Last month, UI officials, such as UNI, promised to set the stage for a "residential campus experience in fall 2021" by holding "as many face-to-face courses as possible while maintaining flexibility."
This year, the UI courses of 50 or more students switched online, along with those taught by instructors who requested it, meaning that three-quarters of UI undergraduate instruction was conducted virtually. Next year, courses with fewer than 150 students will be held in person.
"This means that some conference sections with more than 150 students can move online, while the discussion and lab sections meet in person," according to a February UI message. "Instructors wishing to conduct a large in-person conference or move a smaller course online must submit a request and justification."
ISU and UNI moved fewer courses to the fully virtual realm (in percentage) and UNI reported this week that it is offering around 70 percent of in-person classes this semester.
"The university has maintained a high level of face-to-face courses during the pandemic," according to a UNI message. “University leaders predict that, in the future, approximately 10 to 15 percent of their courses will be offered online, specifically general education and other high-demand courses.”
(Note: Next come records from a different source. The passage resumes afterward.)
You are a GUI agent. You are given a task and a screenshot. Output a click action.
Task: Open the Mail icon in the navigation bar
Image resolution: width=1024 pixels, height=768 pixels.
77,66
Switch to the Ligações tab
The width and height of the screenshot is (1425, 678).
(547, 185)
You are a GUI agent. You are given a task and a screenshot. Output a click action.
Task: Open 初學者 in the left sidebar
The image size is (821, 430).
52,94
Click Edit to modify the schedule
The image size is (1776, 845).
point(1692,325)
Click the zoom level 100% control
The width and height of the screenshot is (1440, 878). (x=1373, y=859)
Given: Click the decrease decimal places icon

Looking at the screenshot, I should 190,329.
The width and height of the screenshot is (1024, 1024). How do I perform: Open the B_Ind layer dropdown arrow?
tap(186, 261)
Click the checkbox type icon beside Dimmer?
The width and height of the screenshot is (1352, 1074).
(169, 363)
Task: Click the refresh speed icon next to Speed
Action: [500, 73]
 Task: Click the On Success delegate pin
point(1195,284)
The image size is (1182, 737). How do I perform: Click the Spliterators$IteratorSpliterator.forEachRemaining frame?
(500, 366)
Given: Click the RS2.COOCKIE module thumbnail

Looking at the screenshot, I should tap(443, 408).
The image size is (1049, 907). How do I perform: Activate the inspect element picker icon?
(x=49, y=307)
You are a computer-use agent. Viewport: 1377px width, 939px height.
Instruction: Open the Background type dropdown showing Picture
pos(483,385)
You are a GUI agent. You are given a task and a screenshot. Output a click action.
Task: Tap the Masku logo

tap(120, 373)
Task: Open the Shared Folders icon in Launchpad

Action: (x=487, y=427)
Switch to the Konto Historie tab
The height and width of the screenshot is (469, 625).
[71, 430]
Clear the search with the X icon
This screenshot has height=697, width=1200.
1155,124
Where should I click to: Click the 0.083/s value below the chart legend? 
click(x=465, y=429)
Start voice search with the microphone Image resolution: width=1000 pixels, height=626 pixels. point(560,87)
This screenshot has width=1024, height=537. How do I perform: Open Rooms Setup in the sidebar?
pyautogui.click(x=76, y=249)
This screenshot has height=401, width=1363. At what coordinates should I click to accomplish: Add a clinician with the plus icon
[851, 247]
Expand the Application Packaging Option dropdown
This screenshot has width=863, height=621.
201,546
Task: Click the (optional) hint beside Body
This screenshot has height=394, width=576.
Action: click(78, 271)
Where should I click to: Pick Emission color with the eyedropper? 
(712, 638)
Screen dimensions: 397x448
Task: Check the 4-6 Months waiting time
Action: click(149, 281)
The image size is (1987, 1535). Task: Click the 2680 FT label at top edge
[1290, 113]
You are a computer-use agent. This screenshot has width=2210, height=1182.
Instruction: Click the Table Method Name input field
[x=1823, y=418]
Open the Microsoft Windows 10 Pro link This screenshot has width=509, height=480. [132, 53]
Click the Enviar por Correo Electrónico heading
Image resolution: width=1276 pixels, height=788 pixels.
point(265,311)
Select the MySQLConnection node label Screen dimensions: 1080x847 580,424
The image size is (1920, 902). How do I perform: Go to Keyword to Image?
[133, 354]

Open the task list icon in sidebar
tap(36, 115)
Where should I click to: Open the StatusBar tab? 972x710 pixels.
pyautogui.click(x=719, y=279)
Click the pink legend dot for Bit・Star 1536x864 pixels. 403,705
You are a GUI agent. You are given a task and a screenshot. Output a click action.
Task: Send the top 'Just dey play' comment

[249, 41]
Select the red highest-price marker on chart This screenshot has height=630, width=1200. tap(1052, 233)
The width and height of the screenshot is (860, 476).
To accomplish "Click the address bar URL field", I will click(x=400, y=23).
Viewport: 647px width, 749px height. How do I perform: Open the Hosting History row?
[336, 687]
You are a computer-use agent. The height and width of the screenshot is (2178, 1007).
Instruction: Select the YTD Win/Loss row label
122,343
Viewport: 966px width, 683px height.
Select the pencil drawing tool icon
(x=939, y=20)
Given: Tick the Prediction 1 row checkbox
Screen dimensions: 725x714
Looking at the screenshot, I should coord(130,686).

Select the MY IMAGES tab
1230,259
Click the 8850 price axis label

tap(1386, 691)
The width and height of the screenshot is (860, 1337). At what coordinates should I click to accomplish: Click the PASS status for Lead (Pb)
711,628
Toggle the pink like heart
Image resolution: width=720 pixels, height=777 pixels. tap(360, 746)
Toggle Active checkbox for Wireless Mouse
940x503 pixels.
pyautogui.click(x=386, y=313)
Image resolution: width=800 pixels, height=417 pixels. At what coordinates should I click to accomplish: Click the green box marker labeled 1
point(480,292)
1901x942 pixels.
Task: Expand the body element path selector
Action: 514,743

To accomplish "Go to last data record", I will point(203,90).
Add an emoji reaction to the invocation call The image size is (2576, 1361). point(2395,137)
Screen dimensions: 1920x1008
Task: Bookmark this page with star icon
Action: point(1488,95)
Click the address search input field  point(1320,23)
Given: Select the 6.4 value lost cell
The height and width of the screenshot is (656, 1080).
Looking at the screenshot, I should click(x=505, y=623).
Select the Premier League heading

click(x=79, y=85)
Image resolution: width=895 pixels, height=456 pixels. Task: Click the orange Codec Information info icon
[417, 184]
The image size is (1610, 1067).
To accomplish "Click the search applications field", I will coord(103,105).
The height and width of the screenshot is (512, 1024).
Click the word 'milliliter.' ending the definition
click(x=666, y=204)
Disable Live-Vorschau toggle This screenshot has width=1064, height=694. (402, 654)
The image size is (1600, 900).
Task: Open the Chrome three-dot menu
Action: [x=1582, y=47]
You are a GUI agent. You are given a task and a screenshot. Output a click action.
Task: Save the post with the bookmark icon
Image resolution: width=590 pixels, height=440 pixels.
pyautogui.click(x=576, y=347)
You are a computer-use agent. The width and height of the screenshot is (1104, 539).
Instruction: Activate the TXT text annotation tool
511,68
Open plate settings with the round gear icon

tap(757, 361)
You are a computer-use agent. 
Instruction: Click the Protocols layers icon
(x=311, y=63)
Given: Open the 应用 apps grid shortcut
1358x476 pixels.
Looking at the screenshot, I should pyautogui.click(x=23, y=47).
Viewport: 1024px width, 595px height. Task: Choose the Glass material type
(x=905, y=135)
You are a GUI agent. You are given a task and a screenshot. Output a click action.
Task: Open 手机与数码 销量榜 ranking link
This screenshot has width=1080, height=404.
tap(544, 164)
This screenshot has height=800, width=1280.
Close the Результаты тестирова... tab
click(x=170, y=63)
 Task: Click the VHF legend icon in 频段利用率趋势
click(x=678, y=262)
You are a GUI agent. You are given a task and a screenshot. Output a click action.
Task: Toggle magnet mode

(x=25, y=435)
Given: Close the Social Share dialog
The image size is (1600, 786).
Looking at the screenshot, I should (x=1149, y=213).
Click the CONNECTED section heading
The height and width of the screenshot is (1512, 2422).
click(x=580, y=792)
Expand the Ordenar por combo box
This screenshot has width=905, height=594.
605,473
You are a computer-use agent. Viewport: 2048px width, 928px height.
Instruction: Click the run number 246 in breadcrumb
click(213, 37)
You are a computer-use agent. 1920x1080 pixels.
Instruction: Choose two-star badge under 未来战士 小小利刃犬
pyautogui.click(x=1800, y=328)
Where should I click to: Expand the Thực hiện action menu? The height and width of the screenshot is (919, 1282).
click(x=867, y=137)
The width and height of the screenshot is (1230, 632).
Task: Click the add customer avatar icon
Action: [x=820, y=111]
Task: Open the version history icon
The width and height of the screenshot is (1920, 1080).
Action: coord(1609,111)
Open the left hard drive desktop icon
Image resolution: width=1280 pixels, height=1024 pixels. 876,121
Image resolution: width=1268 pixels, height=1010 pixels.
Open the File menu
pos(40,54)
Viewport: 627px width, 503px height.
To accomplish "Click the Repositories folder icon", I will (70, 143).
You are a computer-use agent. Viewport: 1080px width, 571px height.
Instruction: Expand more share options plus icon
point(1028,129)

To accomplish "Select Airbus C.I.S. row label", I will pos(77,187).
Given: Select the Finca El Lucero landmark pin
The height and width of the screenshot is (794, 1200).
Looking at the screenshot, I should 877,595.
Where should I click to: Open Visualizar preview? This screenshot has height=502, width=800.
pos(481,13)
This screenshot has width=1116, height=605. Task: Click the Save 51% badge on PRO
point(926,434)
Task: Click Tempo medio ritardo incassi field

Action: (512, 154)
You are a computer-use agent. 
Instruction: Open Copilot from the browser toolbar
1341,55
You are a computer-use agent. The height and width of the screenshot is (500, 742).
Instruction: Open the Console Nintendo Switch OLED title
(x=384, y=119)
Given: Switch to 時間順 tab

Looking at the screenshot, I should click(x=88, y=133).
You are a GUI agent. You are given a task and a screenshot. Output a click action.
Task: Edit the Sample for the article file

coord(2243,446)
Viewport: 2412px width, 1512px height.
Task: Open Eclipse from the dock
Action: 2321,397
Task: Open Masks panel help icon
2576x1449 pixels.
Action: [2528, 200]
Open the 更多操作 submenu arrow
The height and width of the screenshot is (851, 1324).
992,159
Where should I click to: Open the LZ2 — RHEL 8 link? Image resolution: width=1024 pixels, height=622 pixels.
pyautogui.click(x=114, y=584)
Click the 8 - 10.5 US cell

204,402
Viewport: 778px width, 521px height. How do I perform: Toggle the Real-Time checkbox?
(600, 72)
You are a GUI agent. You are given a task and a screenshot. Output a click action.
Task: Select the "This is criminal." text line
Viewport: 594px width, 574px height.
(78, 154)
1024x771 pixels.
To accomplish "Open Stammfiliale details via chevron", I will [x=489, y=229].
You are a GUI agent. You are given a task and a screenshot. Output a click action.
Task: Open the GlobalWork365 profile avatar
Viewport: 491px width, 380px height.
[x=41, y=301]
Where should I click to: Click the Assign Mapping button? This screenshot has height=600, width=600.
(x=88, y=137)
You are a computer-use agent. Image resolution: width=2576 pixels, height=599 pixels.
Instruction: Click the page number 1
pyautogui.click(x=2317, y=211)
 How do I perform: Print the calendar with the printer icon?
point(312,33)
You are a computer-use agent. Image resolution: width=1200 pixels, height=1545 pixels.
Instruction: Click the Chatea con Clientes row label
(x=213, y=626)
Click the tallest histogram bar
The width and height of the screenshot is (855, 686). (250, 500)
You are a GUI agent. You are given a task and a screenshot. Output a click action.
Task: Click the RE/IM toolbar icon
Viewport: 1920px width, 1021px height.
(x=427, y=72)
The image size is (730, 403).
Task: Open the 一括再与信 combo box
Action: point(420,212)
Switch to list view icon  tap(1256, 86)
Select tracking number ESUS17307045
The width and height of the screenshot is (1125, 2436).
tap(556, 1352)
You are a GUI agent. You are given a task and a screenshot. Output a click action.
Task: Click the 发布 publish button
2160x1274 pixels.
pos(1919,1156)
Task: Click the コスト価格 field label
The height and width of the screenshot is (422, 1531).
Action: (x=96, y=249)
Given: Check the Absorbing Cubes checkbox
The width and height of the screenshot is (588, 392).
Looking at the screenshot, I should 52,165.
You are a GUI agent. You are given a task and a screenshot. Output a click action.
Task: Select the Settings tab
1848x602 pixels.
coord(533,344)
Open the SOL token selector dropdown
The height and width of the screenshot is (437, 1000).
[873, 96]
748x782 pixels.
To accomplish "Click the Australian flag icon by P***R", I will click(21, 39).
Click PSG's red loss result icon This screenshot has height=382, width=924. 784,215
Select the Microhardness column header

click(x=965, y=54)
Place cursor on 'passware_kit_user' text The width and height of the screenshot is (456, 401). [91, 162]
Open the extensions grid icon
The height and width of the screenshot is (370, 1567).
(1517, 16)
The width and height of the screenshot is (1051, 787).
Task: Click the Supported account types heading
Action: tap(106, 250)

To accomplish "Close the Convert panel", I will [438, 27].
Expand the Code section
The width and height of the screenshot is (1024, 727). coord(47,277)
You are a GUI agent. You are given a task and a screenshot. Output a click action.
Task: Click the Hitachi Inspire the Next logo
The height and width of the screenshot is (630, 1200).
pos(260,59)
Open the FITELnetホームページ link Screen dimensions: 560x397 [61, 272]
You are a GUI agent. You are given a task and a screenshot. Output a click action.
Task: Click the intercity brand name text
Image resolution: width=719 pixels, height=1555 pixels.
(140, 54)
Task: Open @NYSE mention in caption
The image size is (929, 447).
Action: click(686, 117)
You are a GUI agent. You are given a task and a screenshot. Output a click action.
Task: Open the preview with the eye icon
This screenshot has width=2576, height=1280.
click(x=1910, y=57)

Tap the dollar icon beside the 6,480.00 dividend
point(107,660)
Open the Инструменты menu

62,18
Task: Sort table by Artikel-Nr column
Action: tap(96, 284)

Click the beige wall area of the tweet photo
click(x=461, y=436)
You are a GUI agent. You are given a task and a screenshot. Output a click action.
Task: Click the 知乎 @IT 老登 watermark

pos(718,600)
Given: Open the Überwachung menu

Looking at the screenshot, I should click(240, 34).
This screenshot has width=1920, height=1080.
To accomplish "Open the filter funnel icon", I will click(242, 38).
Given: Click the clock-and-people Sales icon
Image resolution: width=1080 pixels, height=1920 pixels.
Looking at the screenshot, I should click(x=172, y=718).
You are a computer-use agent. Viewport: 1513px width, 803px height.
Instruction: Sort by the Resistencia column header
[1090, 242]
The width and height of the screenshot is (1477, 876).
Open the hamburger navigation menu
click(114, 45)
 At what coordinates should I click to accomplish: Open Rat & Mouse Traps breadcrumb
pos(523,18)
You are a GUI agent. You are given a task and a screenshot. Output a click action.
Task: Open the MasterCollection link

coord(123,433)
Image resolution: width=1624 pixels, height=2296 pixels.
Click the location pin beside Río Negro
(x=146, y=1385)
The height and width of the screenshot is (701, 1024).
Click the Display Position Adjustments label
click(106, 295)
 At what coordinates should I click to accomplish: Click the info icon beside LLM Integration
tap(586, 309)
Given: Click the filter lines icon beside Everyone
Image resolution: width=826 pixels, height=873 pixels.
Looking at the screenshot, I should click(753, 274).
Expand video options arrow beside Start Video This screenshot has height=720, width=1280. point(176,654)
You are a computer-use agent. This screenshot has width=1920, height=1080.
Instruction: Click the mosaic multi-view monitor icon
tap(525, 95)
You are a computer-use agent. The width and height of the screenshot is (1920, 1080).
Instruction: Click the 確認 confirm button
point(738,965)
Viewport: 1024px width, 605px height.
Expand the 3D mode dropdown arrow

The state of Iowa has not released details of its plans for next fall.
But all three plans recently announced for some in-person graduation events, after Republican lawmakers proposed a bill that would have required them to do so.
Colleges canceled in-person graduation ceremonies last spring, replacing those celebrations with virtual and videotaped events and messages. They also rejected the start of winter 2020 face to face, and UI and UNI had delivered the "disappointing" news that this spring's graduation would be available online again, until the legislation was proposed.
All three colleges are working on details of their graduation options and fall offerings. And all three are doing so after suffering enrollment losses this academic year, at least in part due to the non-traditional college experience that the pandemic imposed on campuses.